| WORK TO BE COMPLETED |
For each line below that contains the string "will", copy that line.
RECORDED INFORMATION START
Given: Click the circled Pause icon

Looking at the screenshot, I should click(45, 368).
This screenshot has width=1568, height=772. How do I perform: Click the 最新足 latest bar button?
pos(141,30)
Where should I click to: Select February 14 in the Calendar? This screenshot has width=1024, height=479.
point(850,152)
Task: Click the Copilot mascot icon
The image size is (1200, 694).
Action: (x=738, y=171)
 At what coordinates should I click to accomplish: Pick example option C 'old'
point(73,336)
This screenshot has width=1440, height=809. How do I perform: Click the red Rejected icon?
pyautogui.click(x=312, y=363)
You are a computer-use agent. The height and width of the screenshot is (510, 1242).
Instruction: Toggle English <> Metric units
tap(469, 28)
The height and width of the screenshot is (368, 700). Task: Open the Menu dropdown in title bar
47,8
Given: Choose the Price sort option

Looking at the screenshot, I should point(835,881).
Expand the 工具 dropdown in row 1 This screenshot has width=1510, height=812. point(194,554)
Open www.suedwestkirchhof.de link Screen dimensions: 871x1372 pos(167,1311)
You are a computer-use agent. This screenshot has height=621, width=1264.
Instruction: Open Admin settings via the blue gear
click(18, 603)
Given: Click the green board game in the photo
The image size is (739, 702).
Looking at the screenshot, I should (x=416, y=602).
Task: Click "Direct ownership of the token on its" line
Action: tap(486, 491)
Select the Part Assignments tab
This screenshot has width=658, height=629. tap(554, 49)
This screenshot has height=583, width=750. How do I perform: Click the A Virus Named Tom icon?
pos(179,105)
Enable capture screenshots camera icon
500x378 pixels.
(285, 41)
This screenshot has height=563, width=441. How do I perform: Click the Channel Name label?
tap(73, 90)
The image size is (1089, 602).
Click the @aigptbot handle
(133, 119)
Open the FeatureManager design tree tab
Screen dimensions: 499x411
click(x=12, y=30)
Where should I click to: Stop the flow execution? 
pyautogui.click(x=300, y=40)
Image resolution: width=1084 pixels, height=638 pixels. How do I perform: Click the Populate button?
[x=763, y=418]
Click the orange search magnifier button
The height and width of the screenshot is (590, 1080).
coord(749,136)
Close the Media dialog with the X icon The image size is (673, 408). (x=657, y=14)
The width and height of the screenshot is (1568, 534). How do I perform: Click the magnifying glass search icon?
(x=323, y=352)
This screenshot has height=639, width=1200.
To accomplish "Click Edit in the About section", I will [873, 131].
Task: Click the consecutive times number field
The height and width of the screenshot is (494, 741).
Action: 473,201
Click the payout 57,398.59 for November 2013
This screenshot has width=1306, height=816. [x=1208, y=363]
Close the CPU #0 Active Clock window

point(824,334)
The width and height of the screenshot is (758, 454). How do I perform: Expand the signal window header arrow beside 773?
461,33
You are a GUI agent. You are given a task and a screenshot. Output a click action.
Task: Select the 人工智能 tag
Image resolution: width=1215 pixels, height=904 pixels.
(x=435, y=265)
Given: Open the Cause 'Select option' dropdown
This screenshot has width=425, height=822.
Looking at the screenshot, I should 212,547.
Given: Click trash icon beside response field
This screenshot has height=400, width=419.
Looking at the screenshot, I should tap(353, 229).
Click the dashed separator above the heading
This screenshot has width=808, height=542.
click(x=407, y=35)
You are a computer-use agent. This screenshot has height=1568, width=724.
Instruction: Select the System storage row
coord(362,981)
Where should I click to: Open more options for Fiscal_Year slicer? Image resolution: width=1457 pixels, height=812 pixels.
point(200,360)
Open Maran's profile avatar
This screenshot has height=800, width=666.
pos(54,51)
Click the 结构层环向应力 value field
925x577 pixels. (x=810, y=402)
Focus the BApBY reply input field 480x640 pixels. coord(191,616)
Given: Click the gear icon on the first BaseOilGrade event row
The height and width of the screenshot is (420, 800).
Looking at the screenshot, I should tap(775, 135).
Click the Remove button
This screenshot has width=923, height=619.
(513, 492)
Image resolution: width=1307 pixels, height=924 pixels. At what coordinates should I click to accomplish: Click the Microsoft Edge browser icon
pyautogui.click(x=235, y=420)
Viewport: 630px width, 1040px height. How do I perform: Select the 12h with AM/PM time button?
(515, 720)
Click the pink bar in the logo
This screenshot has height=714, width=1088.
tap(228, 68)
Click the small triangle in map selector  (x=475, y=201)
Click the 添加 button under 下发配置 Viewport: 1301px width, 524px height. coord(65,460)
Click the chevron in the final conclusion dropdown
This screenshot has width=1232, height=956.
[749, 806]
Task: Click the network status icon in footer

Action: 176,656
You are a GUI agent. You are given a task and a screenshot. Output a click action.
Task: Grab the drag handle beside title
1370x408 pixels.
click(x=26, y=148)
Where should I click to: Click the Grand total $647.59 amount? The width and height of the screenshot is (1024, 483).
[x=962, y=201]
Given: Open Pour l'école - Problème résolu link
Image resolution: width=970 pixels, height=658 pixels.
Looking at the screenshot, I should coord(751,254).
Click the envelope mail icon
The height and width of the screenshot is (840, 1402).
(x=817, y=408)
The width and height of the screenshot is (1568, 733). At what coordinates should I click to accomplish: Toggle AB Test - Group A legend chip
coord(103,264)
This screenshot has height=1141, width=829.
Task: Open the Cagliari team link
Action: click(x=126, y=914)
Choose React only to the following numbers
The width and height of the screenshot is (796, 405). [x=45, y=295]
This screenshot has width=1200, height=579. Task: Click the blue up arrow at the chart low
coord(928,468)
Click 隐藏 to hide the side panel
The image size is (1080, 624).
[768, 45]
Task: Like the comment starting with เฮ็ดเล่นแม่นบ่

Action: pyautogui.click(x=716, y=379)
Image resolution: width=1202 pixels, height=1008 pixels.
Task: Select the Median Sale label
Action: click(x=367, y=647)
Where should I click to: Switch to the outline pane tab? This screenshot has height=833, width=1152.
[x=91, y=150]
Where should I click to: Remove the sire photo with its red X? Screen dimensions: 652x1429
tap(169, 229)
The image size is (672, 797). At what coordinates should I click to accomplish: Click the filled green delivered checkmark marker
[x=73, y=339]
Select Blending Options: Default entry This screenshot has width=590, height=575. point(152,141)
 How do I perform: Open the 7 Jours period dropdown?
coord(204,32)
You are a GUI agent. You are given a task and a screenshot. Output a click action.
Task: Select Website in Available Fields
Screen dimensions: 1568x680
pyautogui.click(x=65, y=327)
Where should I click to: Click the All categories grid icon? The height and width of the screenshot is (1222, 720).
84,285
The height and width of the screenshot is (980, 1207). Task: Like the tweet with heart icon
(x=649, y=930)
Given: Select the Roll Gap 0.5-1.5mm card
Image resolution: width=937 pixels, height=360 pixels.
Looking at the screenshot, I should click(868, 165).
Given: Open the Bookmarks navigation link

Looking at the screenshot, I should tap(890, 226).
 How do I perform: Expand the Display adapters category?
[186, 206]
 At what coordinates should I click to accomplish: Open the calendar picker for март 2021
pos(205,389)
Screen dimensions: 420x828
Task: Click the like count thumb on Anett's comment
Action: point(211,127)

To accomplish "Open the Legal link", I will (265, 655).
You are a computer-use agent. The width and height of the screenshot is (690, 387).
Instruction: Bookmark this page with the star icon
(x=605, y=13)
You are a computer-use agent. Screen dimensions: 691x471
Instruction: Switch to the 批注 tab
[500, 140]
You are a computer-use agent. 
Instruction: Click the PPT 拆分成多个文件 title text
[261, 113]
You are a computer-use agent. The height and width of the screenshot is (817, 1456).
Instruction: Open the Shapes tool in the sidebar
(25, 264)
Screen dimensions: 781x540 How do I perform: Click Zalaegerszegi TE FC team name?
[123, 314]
RECORDED INFORMATION END
| ANSWER BELOW |
To accomplish "Click Edit in the About section", I will [873, 131].
To accomplish "Open the Legal link", I will (265, 655).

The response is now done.